* **Work to complete**
Word for word, restate the lines that run from the line containing "The width and height of the screenshot is (746, 580)." to the last line of the records below.

==== The data

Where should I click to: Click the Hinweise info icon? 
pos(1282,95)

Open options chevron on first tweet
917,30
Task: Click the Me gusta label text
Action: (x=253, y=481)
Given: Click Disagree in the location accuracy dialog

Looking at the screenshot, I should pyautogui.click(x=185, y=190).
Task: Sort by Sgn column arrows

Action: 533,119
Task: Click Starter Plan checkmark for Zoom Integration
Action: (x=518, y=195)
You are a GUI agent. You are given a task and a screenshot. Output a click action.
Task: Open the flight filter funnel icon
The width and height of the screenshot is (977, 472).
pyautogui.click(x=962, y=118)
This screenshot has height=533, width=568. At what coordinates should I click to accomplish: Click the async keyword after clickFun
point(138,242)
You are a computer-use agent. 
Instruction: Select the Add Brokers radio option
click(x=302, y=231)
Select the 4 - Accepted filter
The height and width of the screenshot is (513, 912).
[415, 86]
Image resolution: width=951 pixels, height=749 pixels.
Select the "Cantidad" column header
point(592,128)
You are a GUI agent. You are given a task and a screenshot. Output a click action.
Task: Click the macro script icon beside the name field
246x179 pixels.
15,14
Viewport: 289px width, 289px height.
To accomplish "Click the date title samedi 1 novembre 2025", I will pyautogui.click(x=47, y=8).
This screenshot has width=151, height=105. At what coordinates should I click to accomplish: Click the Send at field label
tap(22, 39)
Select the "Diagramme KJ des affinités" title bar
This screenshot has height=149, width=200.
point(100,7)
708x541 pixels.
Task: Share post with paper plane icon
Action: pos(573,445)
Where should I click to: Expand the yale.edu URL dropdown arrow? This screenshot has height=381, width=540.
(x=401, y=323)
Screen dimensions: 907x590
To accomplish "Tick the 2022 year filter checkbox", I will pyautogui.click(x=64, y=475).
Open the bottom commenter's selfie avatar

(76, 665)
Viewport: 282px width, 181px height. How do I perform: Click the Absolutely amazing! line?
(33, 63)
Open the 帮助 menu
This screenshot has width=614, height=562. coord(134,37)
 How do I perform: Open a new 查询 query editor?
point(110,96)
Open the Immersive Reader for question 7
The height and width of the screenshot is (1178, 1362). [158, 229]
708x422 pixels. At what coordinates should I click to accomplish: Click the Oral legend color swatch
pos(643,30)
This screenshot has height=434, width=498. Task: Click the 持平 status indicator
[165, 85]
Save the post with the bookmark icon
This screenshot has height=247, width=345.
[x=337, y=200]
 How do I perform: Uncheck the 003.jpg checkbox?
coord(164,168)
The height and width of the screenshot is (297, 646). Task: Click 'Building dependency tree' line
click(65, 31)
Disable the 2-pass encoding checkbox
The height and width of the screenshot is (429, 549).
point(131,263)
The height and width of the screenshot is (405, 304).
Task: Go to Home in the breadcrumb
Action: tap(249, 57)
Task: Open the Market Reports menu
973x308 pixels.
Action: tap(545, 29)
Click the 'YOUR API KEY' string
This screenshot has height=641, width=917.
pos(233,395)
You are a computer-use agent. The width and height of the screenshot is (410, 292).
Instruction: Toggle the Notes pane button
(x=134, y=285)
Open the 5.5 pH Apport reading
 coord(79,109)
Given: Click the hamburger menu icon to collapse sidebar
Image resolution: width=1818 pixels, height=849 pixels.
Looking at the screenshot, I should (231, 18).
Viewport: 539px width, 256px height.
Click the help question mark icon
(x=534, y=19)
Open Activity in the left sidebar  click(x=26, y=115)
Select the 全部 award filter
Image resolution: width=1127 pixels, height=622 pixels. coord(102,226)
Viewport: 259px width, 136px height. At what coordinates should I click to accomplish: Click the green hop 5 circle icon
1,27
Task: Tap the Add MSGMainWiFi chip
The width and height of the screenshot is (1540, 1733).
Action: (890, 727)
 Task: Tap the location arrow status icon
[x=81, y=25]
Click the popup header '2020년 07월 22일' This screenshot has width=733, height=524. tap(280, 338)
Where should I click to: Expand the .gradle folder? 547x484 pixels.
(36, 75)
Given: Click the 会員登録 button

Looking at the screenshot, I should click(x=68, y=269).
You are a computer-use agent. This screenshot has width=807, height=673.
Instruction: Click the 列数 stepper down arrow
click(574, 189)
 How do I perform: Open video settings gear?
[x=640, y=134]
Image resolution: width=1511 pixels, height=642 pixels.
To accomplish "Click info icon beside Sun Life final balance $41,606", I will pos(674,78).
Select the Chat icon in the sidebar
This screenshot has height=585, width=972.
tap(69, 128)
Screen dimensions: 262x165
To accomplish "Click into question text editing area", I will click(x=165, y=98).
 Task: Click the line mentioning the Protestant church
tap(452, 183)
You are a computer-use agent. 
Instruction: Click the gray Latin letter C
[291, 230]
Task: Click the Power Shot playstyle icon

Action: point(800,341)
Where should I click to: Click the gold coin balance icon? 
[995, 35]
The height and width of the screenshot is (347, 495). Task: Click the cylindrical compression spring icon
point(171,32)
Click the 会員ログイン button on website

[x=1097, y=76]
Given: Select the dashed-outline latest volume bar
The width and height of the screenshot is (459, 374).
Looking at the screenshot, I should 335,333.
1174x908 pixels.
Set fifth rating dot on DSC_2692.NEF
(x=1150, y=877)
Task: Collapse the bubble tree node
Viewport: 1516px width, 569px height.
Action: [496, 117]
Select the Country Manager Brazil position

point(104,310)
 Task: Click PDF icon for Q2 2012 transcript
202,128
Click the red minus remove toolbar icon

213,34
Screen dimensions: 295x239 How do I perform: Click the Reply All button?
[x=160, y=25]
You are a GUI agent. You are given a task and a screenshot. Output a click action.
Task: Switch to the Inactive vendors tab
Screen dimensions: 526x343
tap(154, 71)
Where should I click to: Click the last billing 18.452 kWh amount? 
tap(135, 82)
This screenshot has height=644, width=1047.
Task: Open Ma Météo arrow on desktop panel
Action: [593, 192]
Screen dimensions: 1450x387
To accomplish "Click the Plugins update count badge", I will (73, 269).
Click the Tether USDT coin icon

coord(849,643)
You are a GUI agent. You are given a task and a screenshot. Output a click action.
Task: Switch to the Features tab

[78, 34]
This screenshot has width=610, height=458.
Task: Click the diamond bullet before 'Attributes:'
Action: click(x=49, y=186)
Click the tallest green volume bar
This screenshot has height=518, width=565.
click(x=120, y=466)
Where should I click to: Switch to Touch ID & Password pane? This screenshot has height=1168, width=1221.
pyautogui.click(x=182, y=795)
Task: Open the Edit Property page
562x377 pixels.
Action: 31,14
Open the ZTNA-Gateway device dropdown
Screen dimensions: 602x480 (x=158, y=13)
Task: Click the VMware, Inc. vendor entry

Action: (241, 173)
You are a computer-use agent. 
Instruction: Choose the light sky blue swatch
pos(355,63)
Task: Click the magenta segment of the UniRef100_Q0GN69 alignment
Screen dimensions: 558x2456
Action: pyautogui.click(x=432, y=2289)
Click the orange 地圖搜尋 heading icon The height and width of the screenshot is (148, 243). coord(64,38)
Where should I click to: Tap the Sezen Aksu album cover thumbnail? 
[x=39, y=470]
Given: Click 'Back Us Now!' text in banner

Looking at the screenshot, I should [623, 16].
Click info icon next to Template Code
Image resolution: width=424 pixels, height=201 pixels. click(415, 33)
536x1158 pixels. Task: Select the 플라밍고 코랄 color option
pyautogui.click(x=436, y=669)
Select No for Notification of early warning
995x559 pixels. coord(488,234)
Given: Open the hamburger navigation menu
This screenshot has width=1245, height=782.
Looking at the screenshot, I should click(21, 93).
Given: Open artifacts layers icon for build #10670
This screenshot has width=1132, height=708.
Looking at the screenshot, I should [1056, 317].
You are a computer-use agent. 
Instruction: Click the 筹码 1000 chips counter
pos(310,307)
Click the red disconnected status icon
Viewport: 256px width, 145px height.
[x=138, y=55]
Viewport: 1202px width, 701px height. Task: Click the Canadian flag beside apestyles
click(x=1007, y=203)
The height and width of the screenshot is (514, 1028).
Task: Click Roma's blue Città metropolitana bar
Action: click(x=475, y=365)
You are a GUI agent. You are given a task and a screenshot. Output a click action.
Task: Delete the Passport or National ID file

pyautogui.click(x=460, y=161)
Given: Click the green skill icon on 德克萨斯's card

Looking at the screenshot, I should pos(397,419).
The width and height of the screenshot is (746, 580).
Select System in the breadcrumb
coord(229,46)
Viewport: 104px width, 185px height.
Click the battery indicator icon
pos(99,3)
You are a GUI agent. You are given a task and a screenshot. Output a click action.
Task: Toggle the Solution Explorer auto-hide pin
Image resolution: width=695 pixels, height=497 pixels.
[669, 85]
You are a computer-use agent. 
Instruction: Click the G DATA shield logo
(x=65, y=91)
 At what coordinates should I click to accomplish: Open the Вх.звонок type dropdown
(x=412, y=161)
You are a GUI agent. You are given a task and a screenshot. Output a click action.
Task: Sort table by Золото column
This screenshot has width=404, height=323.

========

* **Solved problem**
The width and height of the screenshot is (746, 580).
Select System in the breadcrumb
coord(229,46)
Viewport: 104px width, 185px height.
Click the battery indicator icon
pos(99,3)
You are a GUI agent. You are given a task and a screenshot. Output a click action.
Task: Toggle the Solution Explorer auto-hide pin
Image resolution: width=695 pixels, height=497 pixels.
[669, 85]
You are a computer-use agent. 
Instruction: Click the G DATA shield logo
(x=65, y=91)
 At what coordinates should I click to accomplish: Open the Вх.звонок type dropdown
(x=412, y=161)
You are a GUI agent. You are given a task and a screenshot. Output a click action.
Task: Sort table by Золото column
This screenshot has width=404, height=323.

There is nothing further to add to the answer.